Dos de los soldados estaban en el suelo. Uno no se movía, el otro se estaba levantando. El tercer soldado había quedado en pie y seguía apuntando con el arma preparada. Li se agachó para quitar al hombre inmóvil su arma, un objeto macizo y negro. Al instante apuntó a Weaver. Peak, duro como una estaca, estaba apoyado junto a la puerta cerrada.

—¡Karen! —gritó—. Deténgase. No le pasará nada, ¡deténgase, maldita sea!

El tableteo del arma apagó su voz. Weaver saltó como un gato tras la mesa. No sabía con qué disparaba Li, pero la munición hizo pedazos la mesa como si fuera de cartón. Los fragmentos de vidrio pasaron volando junto a sus orejas y un microscopio de cincuenta kilos se estrelló contra el suelo muy cerca de ella. A aquel infierno se añadió la alarma de a bordo. De repente vio a Rubin que corría otra vez hacia ella con los ojos agrandados por el miedo.

—¡Mick! —Le gritó Li—. ¡Idiota! Venga aquí.

Weaver saltó de lado desde su escondite, se tiró contra el biólogo y le arrancó la caja. En ese mismo momento el barco volvió a temblar y la sala se inclinó. Rubin resbaló por el suelo, se estrelló contra una estantería y la hizo caer. Le cayó encima un torrente de frascos y matraces. Lanzó un grito y pataleó como un escarabajo panza arriba. Weaver vio de reojo que Li giraba el arma y el tercer soldado saltaba sobre la mesa destruida por los disparos. Él también llevaba una de esas inmensas cosas negras y la alzó en pleno salto.

No había vía de escape, así que se dejó caer junto a Rubin.

—¡No dispare! —Oyó la voz de Li—. Es demasiado...

El soldado hizo fuego. No la alcanzó. La descarga se clavó con un sonido de gong en el vidrio blindado del simulador y surcó todo el cristal oval de izquierda a derecha.

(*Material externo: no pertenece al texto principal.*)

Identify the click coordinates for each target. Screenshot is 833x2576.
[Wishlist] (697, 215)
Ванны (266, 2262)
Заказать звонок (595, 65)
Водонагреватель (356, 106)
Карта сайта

De pronto reinó un silencio siniestro. Sólo la alarma emitía a intervalos regulares su ruido chillón e indiferente. Todos se quedaron paralizados, las miradas fijas, como cautivadas, en el tanque. Weaver oyó un único ruido seco y fuerte. Giró la cabeza y vio que las rajas se ramificaban por la gran placa de vidrio.

Cada vez más.

—Oh, Dios —suspiró Rubin.

—¡Mick! —Gritó Li—. ¡Venga de una vez!

—No puedo —gimió Rubin—. Mi pierna. Estoy enganchado.

—Da igual —dijo Li—. No lo necesitamos. Afuera.

—Pero no puede... —comenzó Peak.

—¡Sal, abra la puerta!

Si Peak respondió algo, no se entendió. Hubo un estallido ensordecedor cuando el vidrio voló en pedazos. Toneladas de agua de mar se precipitaron contra ellos. Weaver salió corriendo. Tras ella las masas de agua bramaron por el laboratorio destruyendo lo que aún no estaba roto.

—¡Karen! —Oyó que decía Rubin—. Por favor no me dejes...

Su voz se interrumpió. Todo estaba lleno de espuma. Vio a Peak que cruzaba cojeando la puerta abierta del laboratorio. Li lo siguió. Al salir, su mano golpeó un punto cercano a la puerta y Weaver entendió, con espanto repentino, lo que eso significaba.